A total of 63 patients with heart failure and low ejection fraction were included in this study. Three patients were lost on follow-up before three months, two in ARNI group and one in ACEI group and hence, not included in the final analysis. Out of the 60 patients who were included in final analysis, 30 patients each were included in ARNI and ACEI groups.
Study Procedure
As per the treating physician’s discretion, the patients were started on ARNI 50 mg which consisted of sacubitril/valsartan (24/26 mg) twice daily, along with other anti-heart failure medications. These patients were compared with those who continued on ACEI. Though uptitration was at the treating physician’s discretion however attempt was made to double the dose till the target dose was achieved every two to four weeks. The other group continued on ramipril, with aim of dose uptitration to 10 mg once daily or dose reduction akin to ARNI group. In the ARNI group, patients already on treatment with ACEI, were switched on to ARNI after a washout period of 36 hours. Concomitant HF therapies were optimised along with the initiation and uptitration of Sacubitril/Valsartan. Downtitration or temporary discontinuation of study medication was also done as per the discretion of the physician.

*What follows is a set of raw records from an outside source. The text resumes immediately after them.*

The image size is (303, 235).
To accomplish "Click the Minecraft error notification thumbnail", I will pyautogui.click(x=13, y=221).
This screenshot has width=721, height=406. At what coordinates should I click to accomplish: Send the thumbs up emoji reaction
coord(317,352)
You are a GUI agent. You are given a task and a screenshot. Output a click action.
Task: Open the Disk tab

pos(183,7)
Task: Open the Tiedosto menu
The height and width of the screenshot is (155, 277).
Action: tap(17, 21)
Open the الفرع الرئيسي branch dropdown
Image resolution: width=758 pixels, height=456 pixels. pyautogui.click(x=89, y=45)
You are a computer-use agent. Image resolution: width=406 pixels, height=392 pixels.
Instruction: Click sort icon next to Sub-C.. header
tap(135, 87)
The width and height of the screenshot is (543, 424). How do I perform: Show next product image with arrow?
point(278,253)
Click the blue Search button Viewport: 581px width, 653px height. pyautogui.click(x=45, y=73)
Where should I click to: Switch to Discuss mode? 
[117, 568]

Detailed history, physical examination, and necessary investigations were done in all patients. The data on past medical history, clinical presentations, vital parameters, clinical examinations, baseline investigations, and coronary angiography, NYHA functional class and Kansas City Cardiomyopathy Questionnaire (KCCQ) (10) were collected. Echocardiography was done using Siemens Acuson CV70 to evaluate left ventricular function and regional wall motion abnormality.

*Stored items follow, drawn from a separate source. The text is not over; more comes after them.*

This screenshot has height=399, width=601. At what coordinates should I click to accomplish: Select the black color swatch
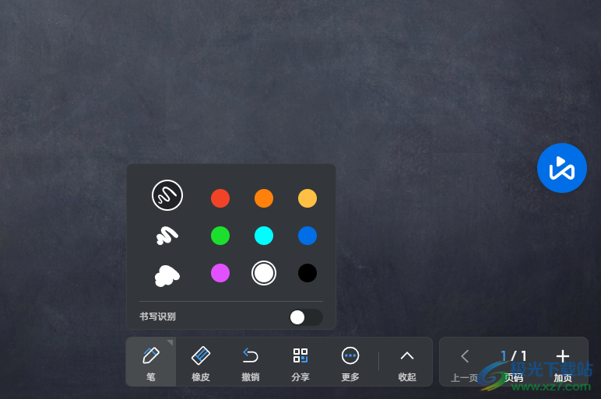[x=308, y=273]
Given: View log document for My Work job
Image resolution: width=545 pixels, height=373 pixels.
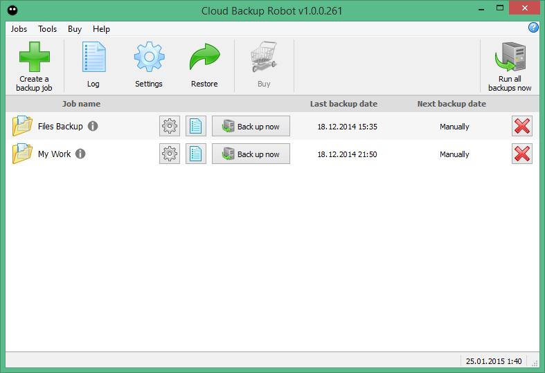Looking at the screenshot, I should click(196, 154).
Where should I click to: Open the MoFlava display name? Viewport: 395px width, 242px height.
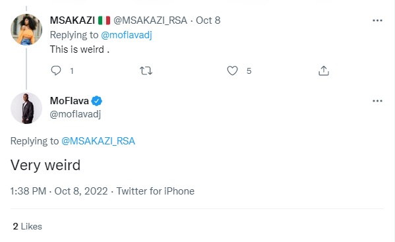pos(69,101)
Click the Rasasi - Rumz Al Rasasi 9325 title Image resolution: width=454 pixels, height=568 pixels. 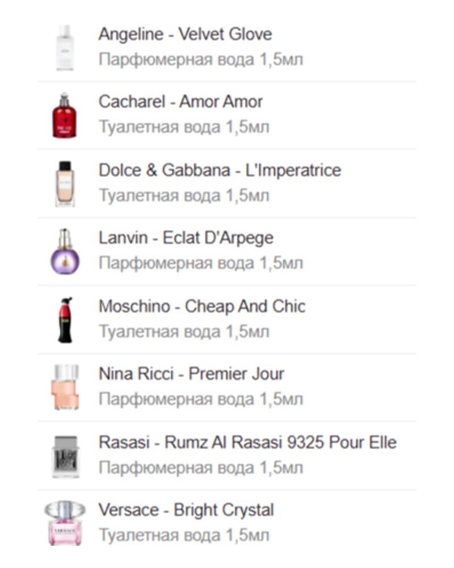tap(247, 442)
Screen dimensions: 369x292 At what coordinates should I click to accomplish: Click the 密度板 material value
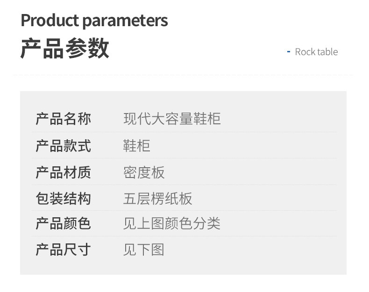click(x=144, y=172)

Follow-up data were obtained at baseline, one month, three months and six months, for efficacy outcome parameters (Hospitalisation, NYHA functional class, Left Ventricular Ejection Fraction (LVEF), serum NTproBNP levels, mortality) and key adverse drug effects (blood pressure, serum creatinine, and serum potassium). Those who developed adverse effects (hypotension, raised serum creatinine, or hyperkalaemia) were managed by reducing diuretics dose, stopping Mineralocorticoid Receptor Antagonist (MRA), or reducing ARNI doses.
Statistical Analysis
All statistical analyses were performed using Statistical Package for Social Sciences (SPSS, IBM) software version 20.0. The qualitative data were expressed as number and proportions while the quantitative data were expressed as mean and standard deviation. Categorical and continuous variables were compared with the Chisquare test and Independent sample t-test, respectively. A p-value <0.05 was considered as statistically significant.

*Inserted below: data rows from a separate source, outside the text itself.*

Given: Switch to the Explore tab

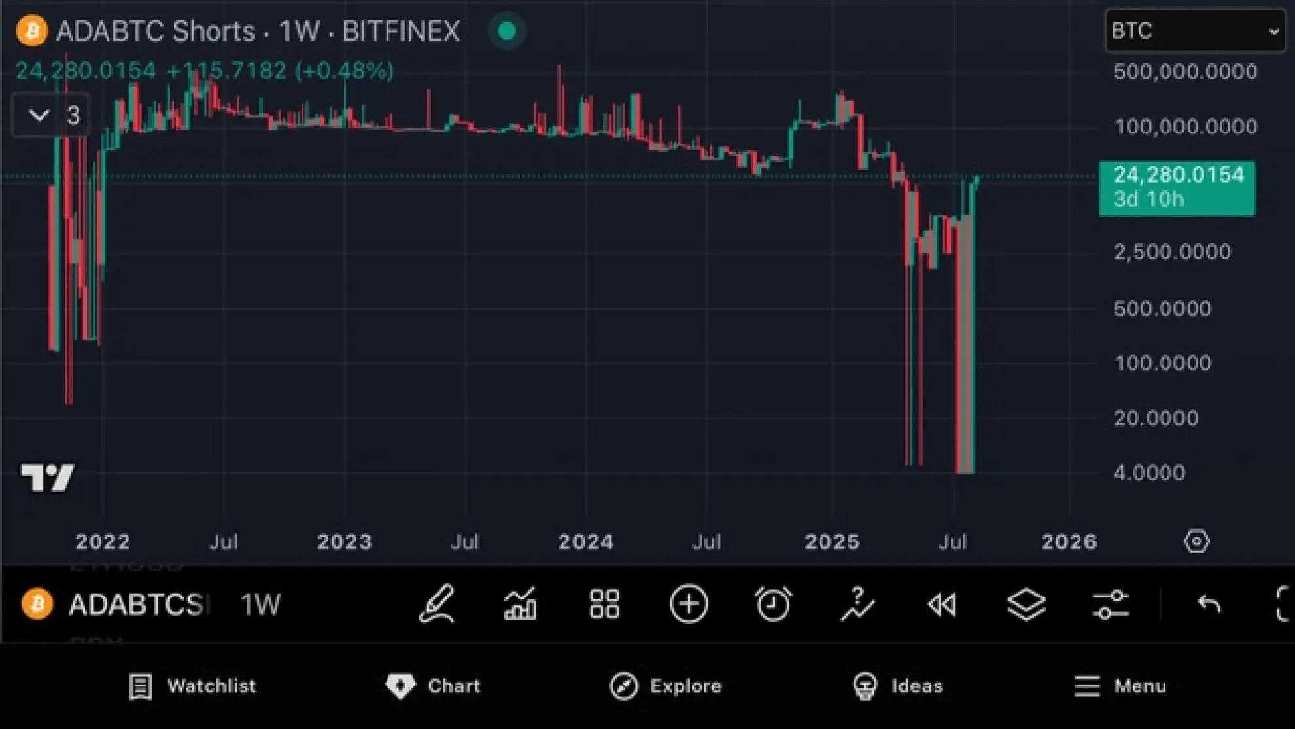Looking at the screenshot, I should (666, 686).
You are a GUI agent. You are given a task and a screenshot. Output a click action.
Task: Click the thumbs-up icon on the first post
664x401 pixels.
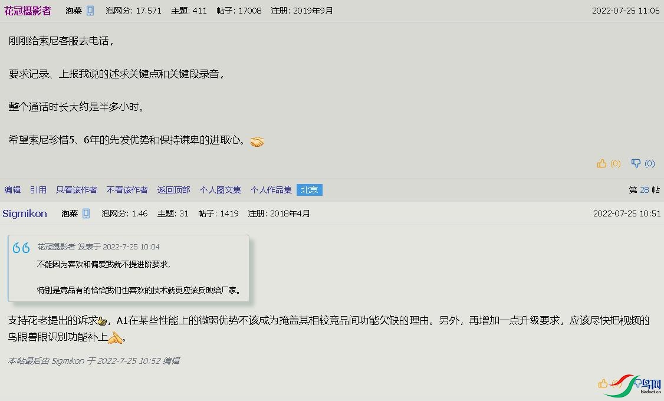pyautogui.click(x=601, y=163)
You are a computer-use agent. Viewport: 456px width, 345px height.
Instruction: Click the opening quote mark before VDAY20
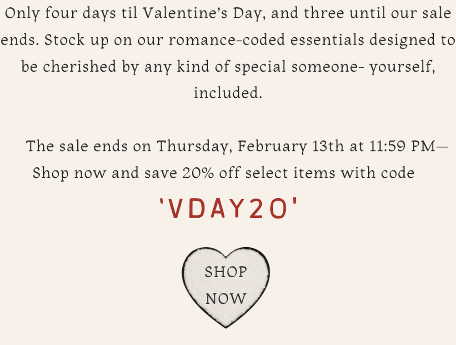(162, 201)
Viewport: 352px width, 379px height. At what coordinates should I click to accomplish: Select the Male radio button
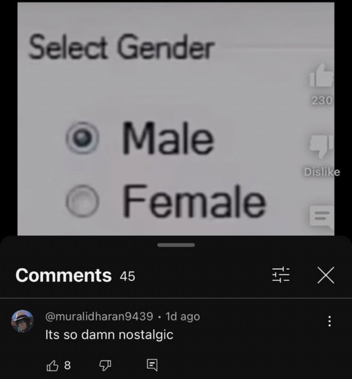tap(83, 138)
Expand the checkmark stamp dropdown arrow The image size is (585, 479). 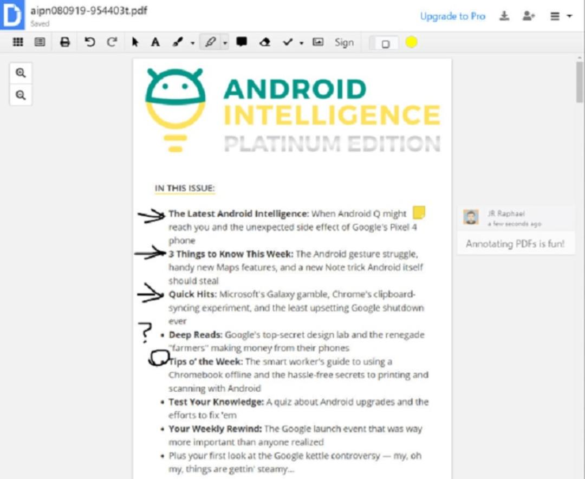coord(302,43)
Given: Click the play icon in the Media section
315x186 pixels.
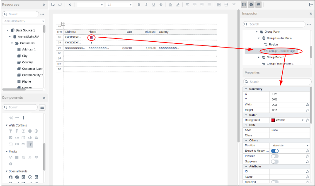Looking at the screenshot, I should point(11,164).
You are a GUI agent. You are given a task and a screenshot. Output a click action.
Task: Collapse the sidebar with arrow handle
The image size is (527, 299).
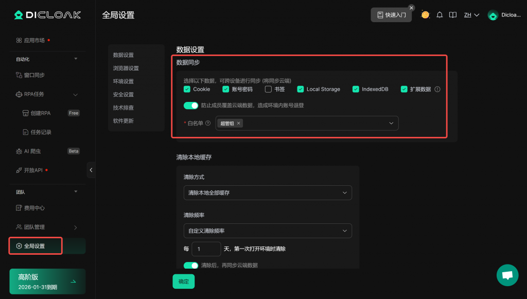tap(91, 170)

The demographics and clinical characteristics were comparable between the groups. The mean age of the patients was 50.4±10.5 years in ARNI group and 49.4±10.5 years in ACEI group. The proportion of male was higher among both the groups. The mean systolic blood pressure was 114.3 mmHg in ARNI group and 113.7 mmHg in ACEI group. The heart rate was slightly higher in ARNI group than ACEI (80.1 vs 78.4; p-value=0.367). The mean left ventricular ejection fraction, serum creatinine levels, NT-proBNP levels were comparable between both the groups. Hypertension (43.3% vs 40%), smoking (36.7% vs. 40%), and dyslipidemia (30% vs 36.7%) were the most common aetiologies observed in both the groups. Majority of patients from both the groups presented with class II NYHA functional class and had a aetiological diagnosis of dilated cardiomyopathy (Table/Fig 1).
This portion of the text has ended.